Keeping backups of your data is one of the most important things you can do regardless if you're using your computer for personal or business.
For one reason or another, however, Microsoft has deemed making regular backups a mostly-business related affair. When comparing the three leading versions of Windows 7, the key features that Home Premium has to go without are automatic backup and XP Mode.
While one can argue that XP Mode is more of a Professional or Ultimate tool for those who require absolute compatibility, having a convenient backup solution is something that every operating system should come with in the interest of the user – especially if the software already exists.
Microsoft describes its automatic backup and restore feature as:
Backup and Restore—improved for Windows 7—creates safety copies of your most important personal files, so you're always prepared for the worst.
Let Windows choose what to back up, or pick individual folders, libraries, and drives yourself. Windows can back up files on whatever schedule you choose. Just set it and forget it. In Windows 7, you can back up files to another drive, your network, or a DVD.
We can understand why a backup feature could be left out of Starter Edition, as most systems running that will be netbooks, and those systems shouldn't be considered as main-use machines.
Microsoft obviously needs differentiating points between Home Premium for mainstream users and Professional for business or computing enthusiasts, so we suggest that there still be some form of backup feature built into Home Premium that allows backups only to another drive or DVD, but not over the network.
With Microsoft expecting Home Premium to be by far the most popular version of Windows 7, it'd be nice if users in the largest segment could rely on their OS to take care of their data.
Starter should stay as it is, Home should stay as it is plus backup and Ultimate/Business should be combined to give you access to domains, add bitlocker support and whatever else it has.
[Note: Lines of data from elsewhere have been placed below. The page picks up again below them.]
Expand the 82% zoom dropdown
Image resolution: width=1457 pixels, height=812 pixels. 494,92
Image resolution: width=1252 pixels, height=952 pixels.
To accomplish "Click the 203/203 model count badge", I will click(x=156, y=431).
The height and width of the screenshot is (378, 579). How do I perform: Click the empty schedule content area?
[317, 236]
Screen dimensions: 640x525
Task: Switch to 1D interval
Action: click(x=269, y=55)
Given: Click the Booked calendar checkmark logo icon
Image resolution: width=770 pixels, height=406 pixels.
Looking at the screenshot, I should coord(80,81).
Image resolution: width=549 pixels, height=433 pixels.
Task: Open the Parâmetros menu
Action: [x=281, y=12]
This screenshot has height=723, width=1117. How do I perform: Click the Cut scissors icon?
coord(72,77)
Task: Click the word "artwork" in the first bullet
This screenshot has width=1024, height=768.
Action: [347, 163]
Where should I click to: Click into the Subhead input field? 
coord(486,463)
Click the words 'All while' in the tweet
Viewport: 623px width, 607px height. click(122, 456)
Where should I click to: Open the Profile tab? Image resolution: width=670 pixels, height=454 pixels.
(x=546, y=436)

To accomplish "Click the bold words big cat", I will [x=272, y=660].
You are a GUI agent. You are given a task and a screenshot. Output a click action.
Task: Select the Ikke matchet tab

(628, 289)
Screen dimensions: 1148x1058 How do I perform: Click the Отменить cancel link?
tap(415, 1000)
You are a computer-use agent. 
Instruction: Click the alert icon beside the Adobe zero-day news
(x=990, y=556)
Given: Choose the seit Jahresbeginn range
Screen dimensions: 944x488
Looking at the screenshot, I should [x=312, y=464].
That would make a LOT more sense.
They should include backup for every edition regardless of how limited the OS is going to be.
There are a bazillion free ways of backing up -- including Microsoft's SyncToy, which works great and costs nothing (of course home users don't know this exists either). Personally, I use SmartSync on my home PC. Plus, practically every external hard disk drive comes with some type of backup software. So in terms of Home Premium bundleware... who cares?
Unless it's backing up something like Exchange or SharePoint (ie something that requires arcane wizardry like VSS to back up), I think that leaving it to third party or a higher end version is fine.
But for those who actually do use windows to back up their stuff this is going to be a severe disappointment, as most of the off the shelf computer will come with home premium.
Please let me know what have windows done for me lately?